Ao aproximar-se o final do ano, e de uma época cheia de momentos de celebração, vemos a bondade e a generosidade permear os seres humanos. Uma época por isso especialmente bonita, em que deveríamos celebrar os direitos humanos e a empatia genuína. Mas será que o podemos fazer?

Quando a Declaração Universal dos Direitos Humanos foi criada em 1948, os seus detratores questionaram a universalidade dos direitos nela consagrados. Alegaram diferenças culturais, especificidades regionais. Contudo, uma análise mais atenta ao processo demonstra que tudo isso foi tido em conta. Este não foi um processo centrado num só país ou numa região; foi um processo de criação dos direitos universais, ou seja, relevantes para qualquer pessoa, independentemente de onde nasceu, que religião professa (ou não), ou do seu nível de educação, entre muitas outras diversidades. A ONU define os direitos humanos como “garantias jurídicas universais que protegem indivíduos e grupos contra ações ou omissões dos governos que atentem contra a dignidade humana”. É mesmo na dignidade humana que deveria estar o foco.  

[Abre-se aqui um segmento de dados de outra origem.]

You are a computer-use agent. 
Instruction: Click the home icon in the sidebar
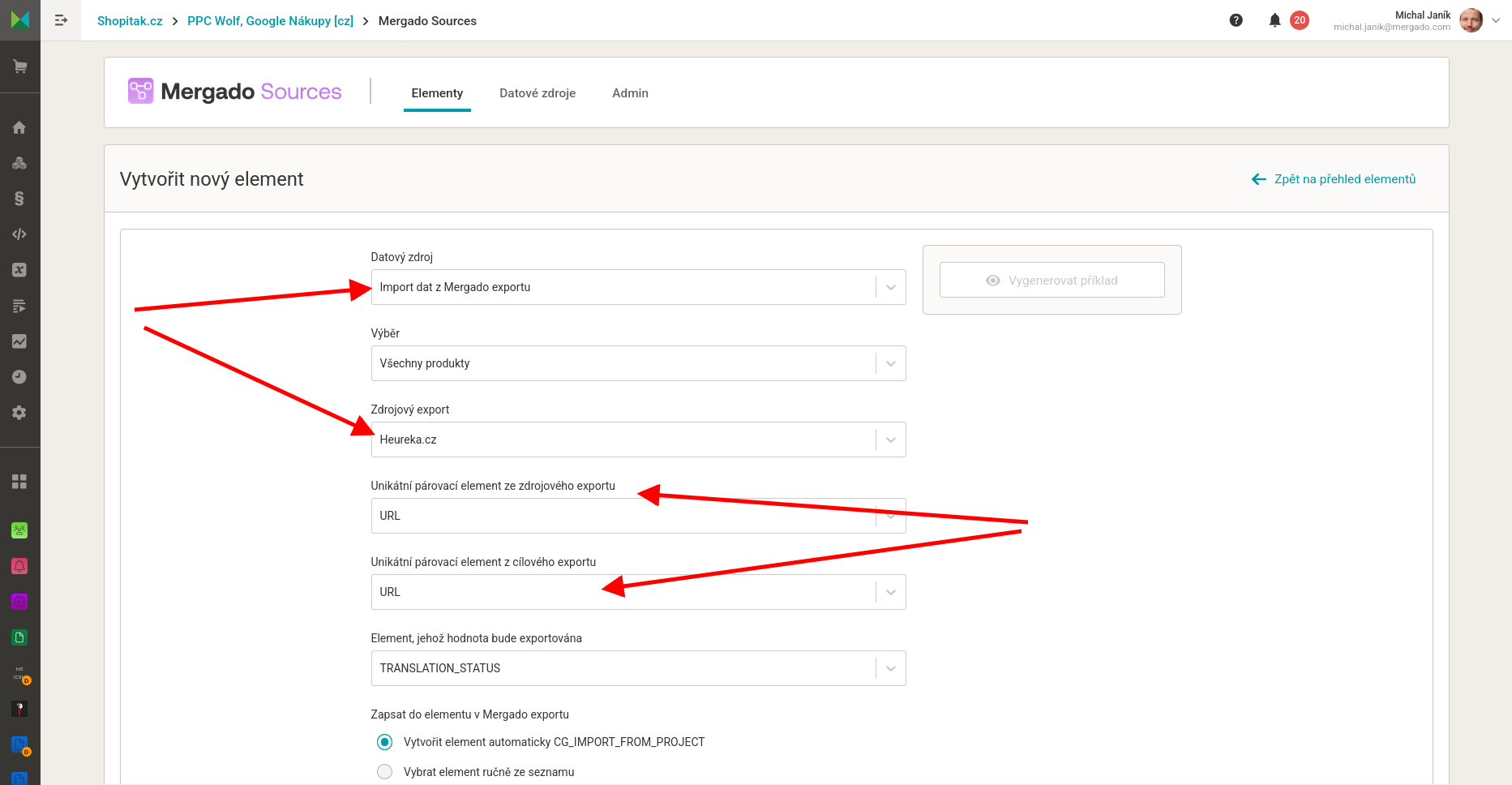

A desigualdade do mundo não é surpresa para ninguém. Todos os dias vemos uma profusão de notícias que a expõem. Sabemos que há crianças que passam fome, mulheres que sucumbem à violência doméstica, pessoas que são impedidas de estudar ou de ter acesso a um médico. Sabemos que a liberdade de expressão não existe em todo o lado, e há pessoas presas por escrever um poema ou fazer parte de um sindicato. Sabemos que há privilégio. E pessoas com muito mais recursos do que outras. Mas quando ouvimos/ lemos/ vemos informações, tendemos a compartimentar essa informação. Muitas vezes é um mecanismo para lidar com a imensidão da informação, outras vezes com a crueldade da violência exposta, outras vezes até para podermos lidar com os nossos próprios problemas diários, como a saúde mental. Mas o perigo reside em esquecer-nos de que continua a haver direitos universais. Continuam a ter de ser garantidos esses mesmos direitos. Continua a ter de se lutar pelos que não têm a dignidade, que consta no Artigo 1 da Declaração Universal. Num mundo em que grassa a desinformação, os boatos, as múltiplas conjeturas, é muito fácil esquecer-nos de que existem direitos humanos universais e de que os seres humanos “devem agir em relação uns aos outros com espírito de fraternidade” (Artigo 1 da Declaração). Porque a base destes direitos universais exige a empatia genuína. Não o de nos colocarmos no lugar do outro, mas sabermos que nunca vamos conseguir estar nesse lugar, nem compreender a totalidade da situação.  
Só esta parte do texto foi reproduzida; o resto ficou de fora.